No ano passado, em Tubarão, foram registrados 342 casos de varicela, um de tétano e 16 de leptospirose. A reunião destes casos foi possível por causa da Vigilância Epidemiológica do município, cujo objetivo é cuidar da saúde dos cidadãos e evitar que doenças graves se disseminem.
“Enquanto a Vigilância Sanitária cuida das condições do ambiente, nós cuidamos da saúde das pessoas”, explica a enfermeira responsável pelo setor epidemiológico, Patrícia Zapelini Batista.

Os médicos de Estratégia Saúde da Família (ESF) e do Hospital Nossa Senhora da Conceição informam ao setor quando existe a suspeita de uma doença contagiosa. A partir deste ponto, é feito um monitoramento dos exames e do paciente. O objetivo é evitar que outras pessoas sejam contaminadas.
A partir da suspeita, é feito um registro no sistema de informação sobre o estado. Quando a doença é contagiosa ou foi confirmada uma epidemia, é intensificado o trabalho de prevenção e vacinação, como ocorreu em 2010 e 2009, com a gripe A.
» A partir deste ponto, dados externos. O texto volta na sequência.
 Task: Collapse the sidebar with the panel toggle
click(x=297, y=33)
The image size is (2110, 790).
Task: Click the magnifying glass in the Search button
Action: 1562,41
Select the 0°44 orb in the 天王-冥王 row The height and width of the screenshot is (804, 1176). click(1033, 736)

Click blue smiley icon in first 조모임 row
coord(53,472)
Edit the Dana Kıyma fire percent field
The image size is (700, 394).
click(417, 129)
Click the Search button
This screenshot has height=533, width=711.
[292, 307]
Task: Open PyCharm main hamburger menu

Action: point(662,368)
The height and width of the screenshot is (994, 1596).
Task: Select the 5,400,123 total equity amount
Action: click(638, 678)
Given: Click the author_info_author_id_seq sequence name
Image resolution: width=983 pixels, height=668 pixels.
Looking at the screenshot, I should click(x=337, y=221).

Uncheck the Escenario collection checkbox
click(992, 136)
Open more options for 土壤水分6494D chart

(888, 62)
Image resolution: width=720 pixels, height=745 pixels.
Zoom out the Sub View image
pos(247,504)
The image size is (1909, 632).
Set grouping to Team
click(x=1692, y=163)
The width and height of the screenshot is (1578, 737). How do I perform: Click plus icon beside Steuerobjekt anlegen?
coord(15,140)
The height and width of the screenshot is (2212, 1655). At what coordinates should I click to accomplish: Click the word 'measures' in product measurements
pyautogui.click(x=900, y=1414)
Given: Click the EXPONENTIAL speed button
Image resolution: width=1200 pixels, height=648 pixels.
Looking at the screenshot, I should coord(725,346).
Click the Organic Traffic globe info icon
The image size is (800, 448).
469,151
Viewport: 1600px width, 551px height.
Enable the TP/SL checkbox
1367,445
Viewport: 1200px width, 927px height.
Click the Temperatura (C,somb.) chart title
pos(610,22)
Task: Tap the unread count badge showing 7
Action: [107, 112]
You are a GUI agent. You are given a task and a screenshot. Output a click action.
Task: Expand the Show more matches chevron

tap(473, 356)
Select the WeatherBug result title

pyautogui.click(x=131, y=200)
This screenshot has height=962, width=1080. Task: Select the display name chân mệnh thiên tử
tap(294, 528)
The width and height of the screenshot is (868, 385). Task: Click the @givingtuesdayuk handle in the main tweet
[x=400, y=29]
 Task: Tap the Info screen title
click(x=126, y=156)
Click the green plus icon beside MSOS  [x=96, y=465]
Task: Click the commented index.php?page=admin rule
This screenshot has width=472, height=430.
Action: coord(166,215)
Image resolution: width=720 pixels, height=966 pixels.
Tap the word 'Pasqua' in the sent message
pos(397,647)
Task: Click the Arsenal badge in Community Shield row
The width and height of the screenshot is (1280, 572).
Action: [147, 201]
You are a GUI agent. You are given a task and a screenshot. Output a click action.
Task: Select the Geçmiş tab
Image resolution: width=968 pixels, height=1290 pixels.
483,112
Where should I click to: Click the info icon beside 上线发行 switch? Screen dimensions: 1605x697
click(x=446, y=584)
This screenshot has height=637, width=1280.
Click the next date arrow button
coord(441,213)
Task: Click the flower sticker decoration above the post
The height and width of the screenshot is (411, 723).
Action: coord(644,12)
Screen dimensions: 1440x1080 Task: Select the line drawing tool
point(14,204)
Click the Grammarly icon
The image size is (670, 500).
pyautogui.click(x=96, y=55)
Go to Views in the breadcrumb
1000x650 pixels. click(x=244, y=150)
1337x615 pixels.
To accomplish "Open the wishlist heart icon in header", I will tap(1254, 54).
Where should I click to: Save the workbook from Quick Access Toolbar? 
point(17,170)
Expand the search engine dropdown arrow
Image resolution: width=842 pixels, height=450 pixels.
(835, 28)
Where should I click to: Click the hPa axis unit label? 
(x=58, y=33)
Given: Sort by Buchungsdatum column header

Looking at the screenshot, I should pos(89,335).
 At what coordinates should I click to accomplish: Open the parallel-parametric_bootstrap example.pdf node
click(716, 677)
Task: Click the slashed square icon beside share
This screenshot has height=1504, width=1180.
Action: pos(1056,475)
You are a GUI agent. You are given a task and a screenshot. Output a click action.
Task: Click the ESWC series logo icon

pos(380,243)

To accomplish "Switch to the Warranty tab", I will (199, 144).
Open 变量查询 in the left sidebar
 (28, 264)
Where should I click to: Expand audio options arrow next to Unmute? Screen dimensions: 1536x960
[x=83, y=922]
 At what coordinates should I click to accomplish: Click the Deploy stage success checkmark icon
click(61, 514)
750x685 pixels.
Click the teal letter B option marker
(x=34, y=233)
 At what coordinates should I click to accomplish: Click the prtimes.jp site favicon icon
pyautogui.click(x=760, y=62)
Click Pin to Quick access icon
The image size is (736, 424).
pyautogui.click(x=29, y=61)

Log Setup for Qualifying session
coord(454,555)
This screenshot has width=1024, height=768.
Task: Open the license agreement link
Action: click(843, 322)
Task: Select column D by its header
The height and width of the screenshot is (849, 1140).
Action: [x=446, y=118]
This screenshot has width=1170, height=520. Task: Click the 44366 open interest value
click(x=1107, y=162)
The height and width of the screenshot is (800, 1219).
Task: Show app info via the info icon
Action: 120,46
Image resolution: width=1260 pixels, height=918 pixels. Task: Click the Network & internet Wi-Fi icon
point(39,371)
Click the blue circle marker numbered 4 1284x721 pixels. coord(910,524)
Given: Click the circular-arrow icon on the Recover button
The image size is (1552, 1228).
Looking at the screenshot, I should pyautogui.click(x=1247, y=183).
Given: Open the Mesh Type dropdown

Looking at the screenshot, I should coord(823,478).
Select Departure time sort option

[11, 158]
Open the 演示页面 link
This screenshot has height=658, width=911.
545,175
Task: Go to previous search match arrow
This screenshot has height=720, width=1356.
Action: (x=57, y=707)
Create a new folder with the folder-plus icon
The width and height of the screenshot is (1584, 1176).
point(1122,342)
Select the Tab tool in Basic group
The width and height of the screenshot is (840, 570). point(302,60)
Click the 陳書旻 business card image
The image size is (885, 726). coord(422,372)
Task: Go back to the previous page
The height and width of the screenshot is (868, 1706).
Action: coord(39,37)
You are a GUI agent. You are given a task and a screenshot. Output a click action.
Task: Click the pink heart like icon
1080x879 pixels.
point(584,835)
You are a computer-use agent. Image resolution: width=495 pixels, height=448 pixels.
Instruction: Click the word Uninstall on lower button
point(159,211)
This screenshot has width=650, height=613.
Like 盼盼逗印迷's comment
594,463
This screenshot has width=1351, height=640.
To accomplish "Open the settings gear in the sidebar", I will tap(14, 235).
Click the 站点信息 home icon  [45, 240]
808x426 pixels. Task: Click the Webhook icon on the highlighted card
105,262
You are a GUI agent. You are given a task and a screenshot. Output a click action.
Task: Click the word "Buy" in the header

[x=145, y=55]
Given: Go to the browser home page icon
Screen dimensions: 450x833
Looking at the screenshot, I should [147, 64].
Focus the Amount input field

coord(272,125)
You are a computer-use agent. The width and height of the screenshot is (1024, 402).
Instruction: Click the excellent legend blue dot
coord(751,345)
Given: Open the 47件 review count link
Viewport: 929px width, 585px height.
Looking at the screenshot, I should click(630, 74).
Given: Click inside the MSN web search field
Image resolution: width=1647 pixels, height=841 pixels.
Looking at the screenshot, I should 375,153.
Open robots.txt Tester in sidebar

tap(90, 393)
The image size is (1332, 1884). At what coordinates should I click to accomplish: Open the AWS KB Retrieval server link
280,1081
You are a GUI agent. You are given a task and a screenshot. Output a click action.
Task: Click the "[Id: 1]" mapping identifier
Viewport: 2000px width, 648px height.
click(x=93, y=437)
“Se encontramos um caso de rubéola, tentamos descobrir como a pessoa contaminou-se. Se existe uma vacina, por que houve o contágio?”, explica a enfermeira.
O trabalho não é apenas vigiar Tubarão, e sim também ficar de olho em outros locais. Quando alguma epidemia é registrada no estado, no Brasil ou em algum país vizinho, a Vigilância Epidemiológica é avisada. Os profissionais acionam a equipe da ESF e as campanhas são intensificadas. Tudo para evitar epidemias…

As doenças que mais preocupam a vigilância
Hoje, os maiores problemas enfrentados em Tubarão, ao que se refere a doenças, são leptospirose e hepatite B e C. Com os alagamento frequentes, aumenta a incidência de casos de leptospirose. Até a semana passada, foram oito suspeitos e três casos confirmados em 2011. No ano passado, foram registrados 16 casos.

Outros casos que preocupam os profissionais
Os profissionais da Vigilância Epidemiológica não monitoram apenas a questão das doenças, mas também os casos de agressão, violência contra a mulher ou sexual, tentativas de suicídio. O objetivo é observar se o comportamento da população do município está alterado. Todos estes dados viram estatísticas, para que medidas sejam tomadas posteriormente. “Nosso objetivo não é fazer o trabalho da polícia, mas relatar o caso à secretaria de saúde do estado”, informa a enfermeira Patrícia Zapelini Batista.

Controle de nascimentos
Na vigilância, são cadastrados todos os óbitos e nascimentos por bairro. Com este trabalho, é possível saber onde estão as crianças que nascem no município, e qual a causa maior de mortes dos habitantes. “Em Tubarão, nascem mais meninos. Em média, são 60 nascimentos (de ambos os sexos) e 30 óbitos”, relata a enfermeira responsável pelo setor epidemiológico, Patrícia Zapelini Batista.
Com o trabalho da equipe, foi possível descobrir que as maiores causas de óbitos no município são problemas de hipertensão, diabetes e câncer. “São pelo menos duas mortes relacionadas a qualquer tipo de câncer por semana”, alerta Patrícia. Este estudo é repassado às equipes de Estratégia de Saúde da Família. (ESF).